According to the Keplerian system of orbital elements, a reference direction is given; the longitude of the ascending node is an angle with respect to that direction, and the argument of periapsis, specifying the orientation of the axes of the ellipse, is given relative to the LAN.

For a low-inclination, high-eccentricity orbit, the longitude of ascending node may be very uncertain (becoming undefined in the purely theoretical zero-inclination case) even though the orientation of the ellipse as projected to the reference plane is clear.

Why is the AOP not taken as the angle made with the reference direction when the periapsis is projected to the reference plane?
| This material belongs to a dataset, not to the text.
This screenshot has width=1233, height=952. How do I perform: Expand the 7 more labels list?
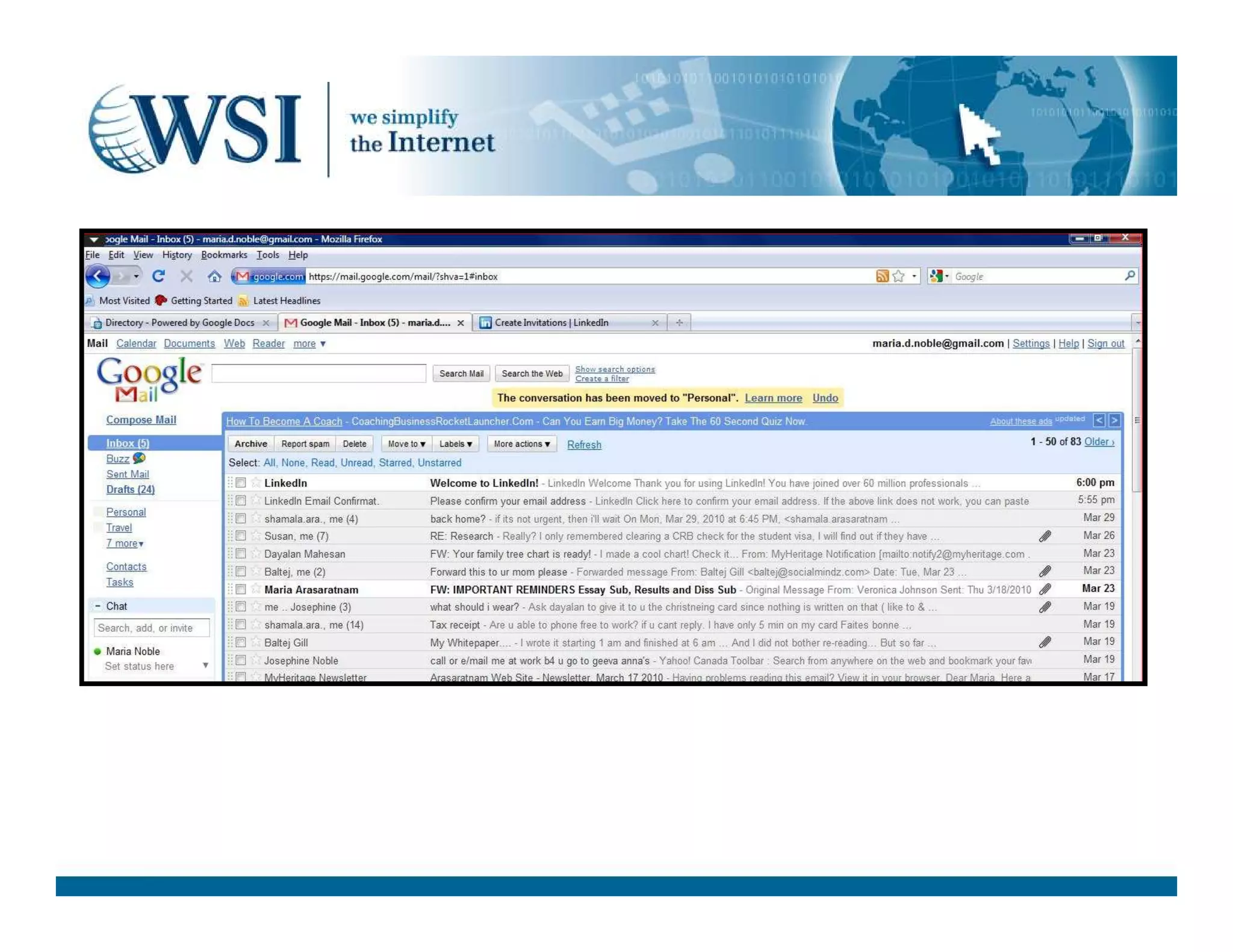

This would make its measurement independent of the LAN, and the angle would be uncertain only in a very small region above the poles -- a much rarer situation than a near-zero-inclination orbit.

I see there's an element called longitude of periapsis (ϖ), which if I understand correctly is almost (but not quite) the same thing as what I'm proposing, that's occasionally used for orbital elements of the planets.

Why is AOP defined this way?


1 Answer 1


The longitude of the ascending node $\Omega$, the inclination $i$, and the argument of periapsis $\omega$ are simply the classic Euler angles $\phi$, $\theta$, and $\psi$, in that order. Then the classic Euler transform applied to an orbit in the X-Y plane with the periapsis on the +X-axis gives you the actual orbit in X-Y-Z.

There is probably no reason other than the use of the conventional transform to specify the rotation of a rigid 3-D object.